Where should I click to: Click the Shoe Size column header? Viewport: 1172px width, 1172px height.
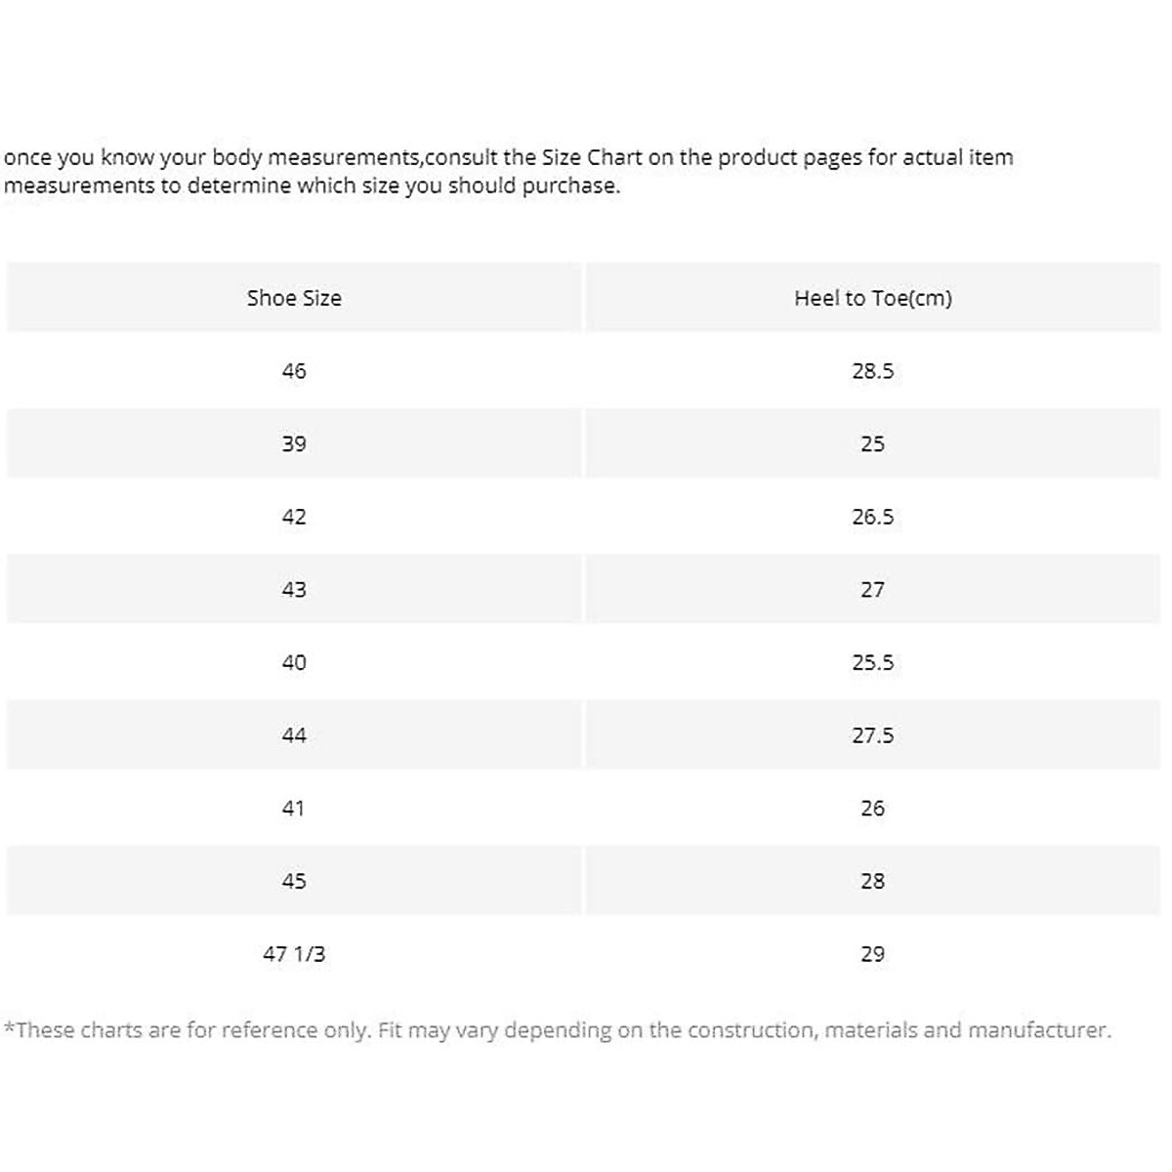pos(294,298)
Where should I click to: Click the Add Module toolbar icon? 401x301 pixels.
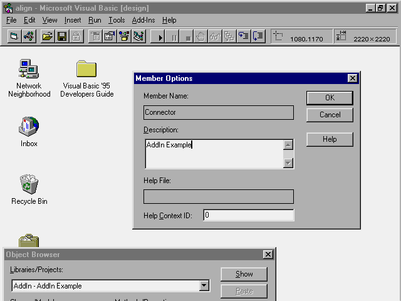[x=29, y=36]
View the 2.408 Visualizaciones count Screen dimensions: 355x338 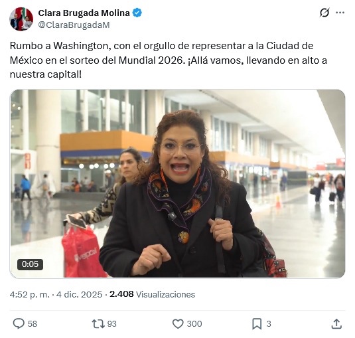point(152,294)
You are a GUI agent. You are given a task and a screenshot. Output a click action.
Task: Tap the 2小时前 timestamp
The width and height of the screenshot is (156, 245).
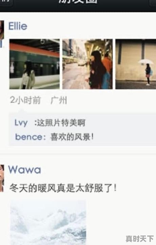[x=25, y=100]
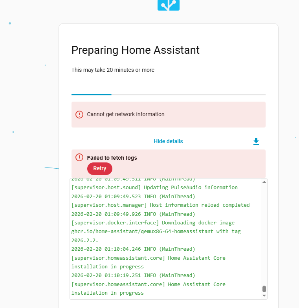Click the Updating PulseAudio information log line
This screenshot has width=299, height=308.
click(x=154, y=188)
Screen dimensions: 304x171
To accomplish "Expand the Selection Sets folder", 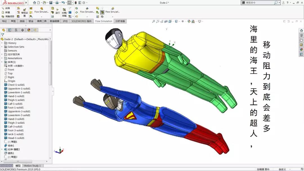I will click(2, 47).
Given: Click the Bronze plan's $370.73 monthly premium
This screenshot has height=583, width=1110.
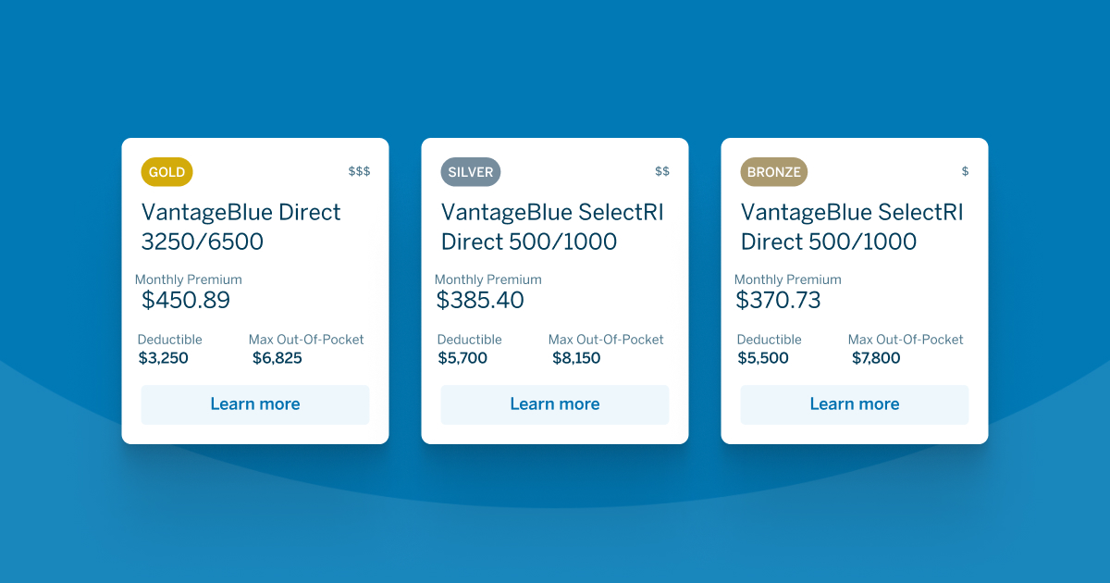Looking at the screenshot, I should (780, 300).
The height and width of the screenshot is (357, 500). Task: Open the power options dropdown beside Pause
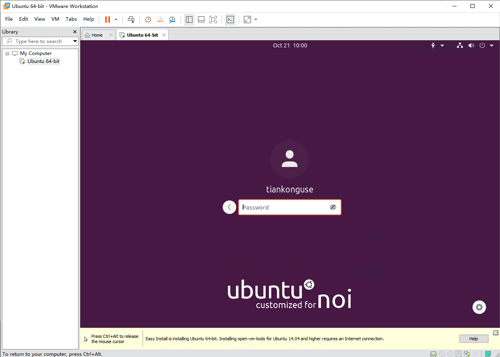pyautogui.click(x=116, y=20)

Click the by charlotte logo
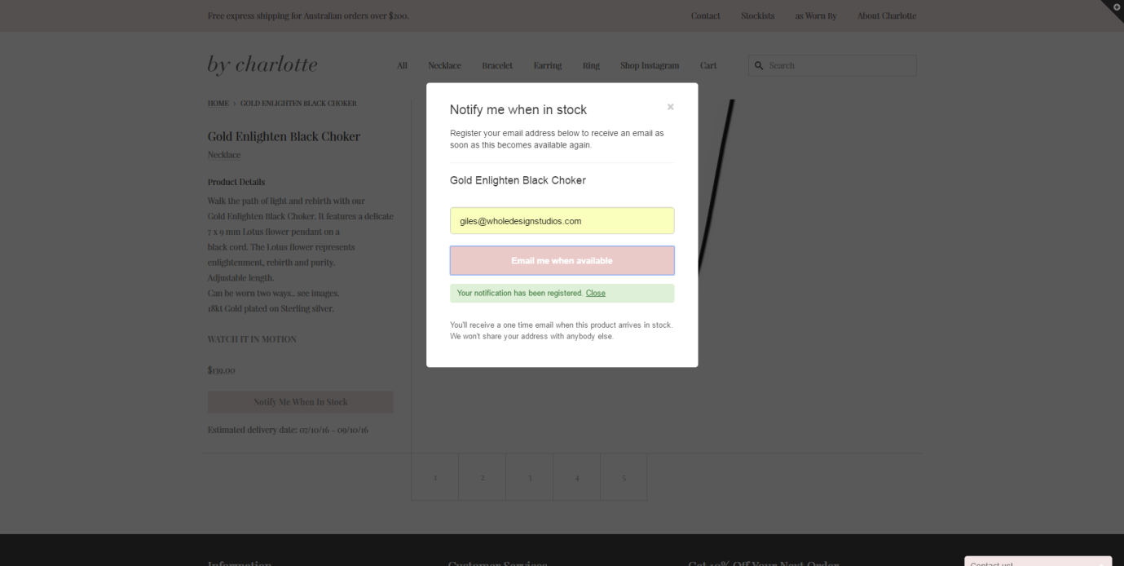click(262, 65)
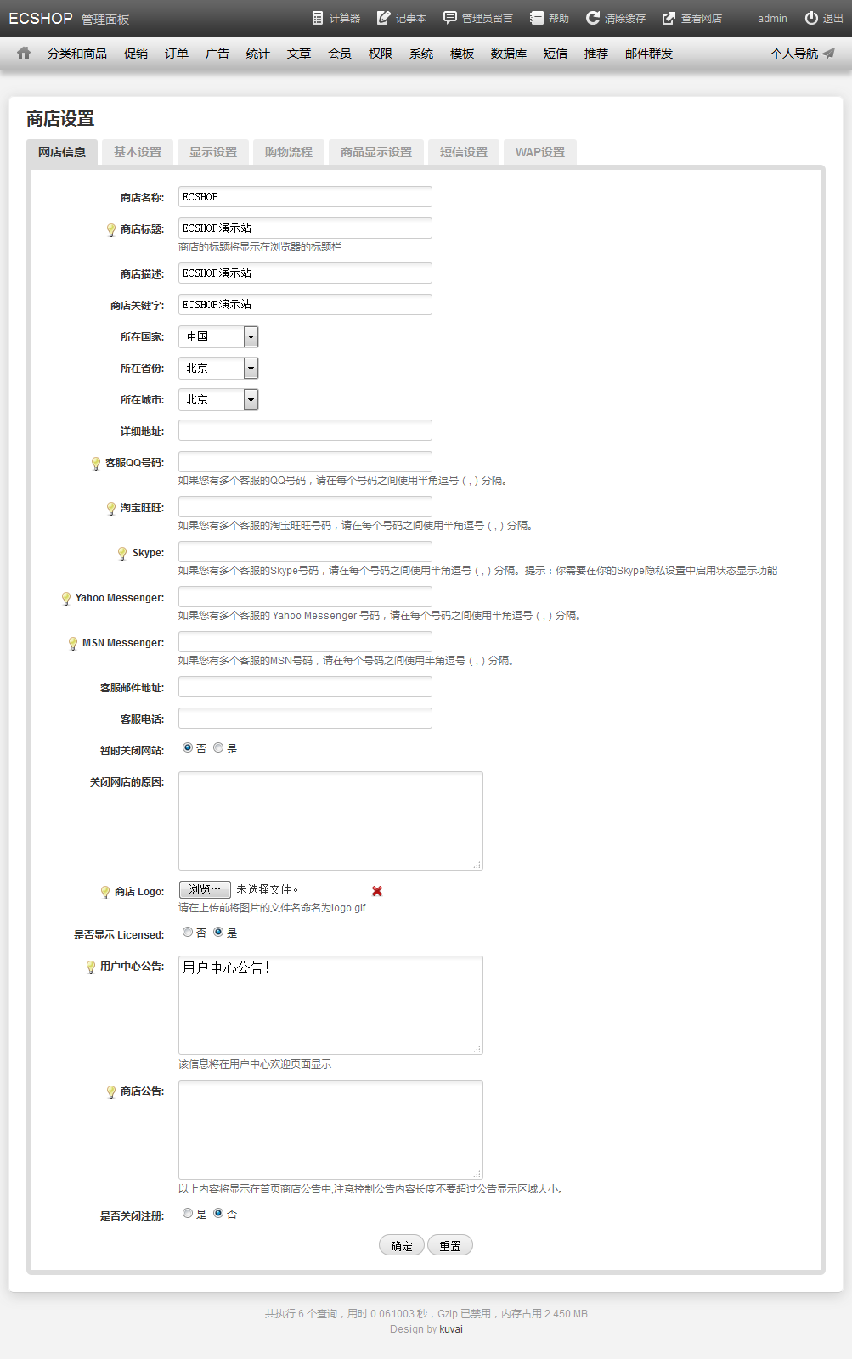Click the 确定 submit button
This screenshot has width=852, height=1359.
pyautogui.click(x=402, y=1246)
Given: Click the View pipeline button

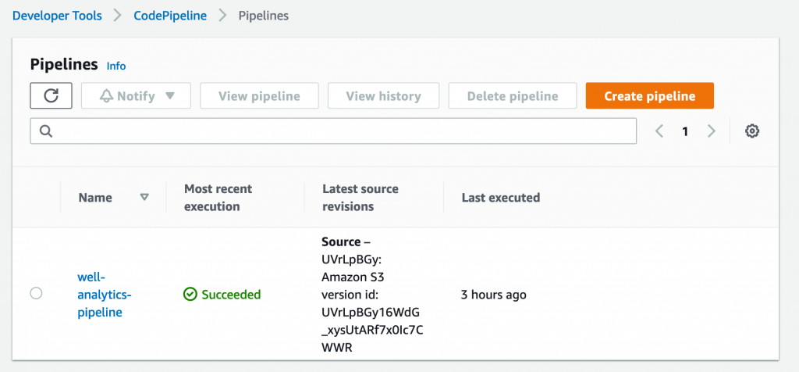Looking at the screenshot, I should [x=259, y=96].
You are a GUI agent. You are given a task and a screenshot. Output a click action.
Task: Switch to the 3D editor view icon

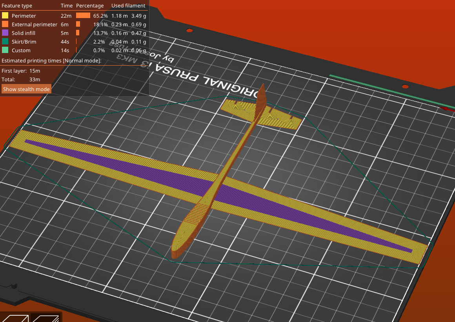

**To do**: Output the lines of the records exactly as they appear, starting with the line containing "Given: Click the Bronze" and going on through the line containing "Looking at the screenshot, I should (780, 300).", leaving the pictures out of your answer.

**Completed exercise**:
Given: Click the Bronze plan's $370.73 monthly premium
This screenshot has height=583, width=1110.
Looking at the screenshot, I should (780, 300).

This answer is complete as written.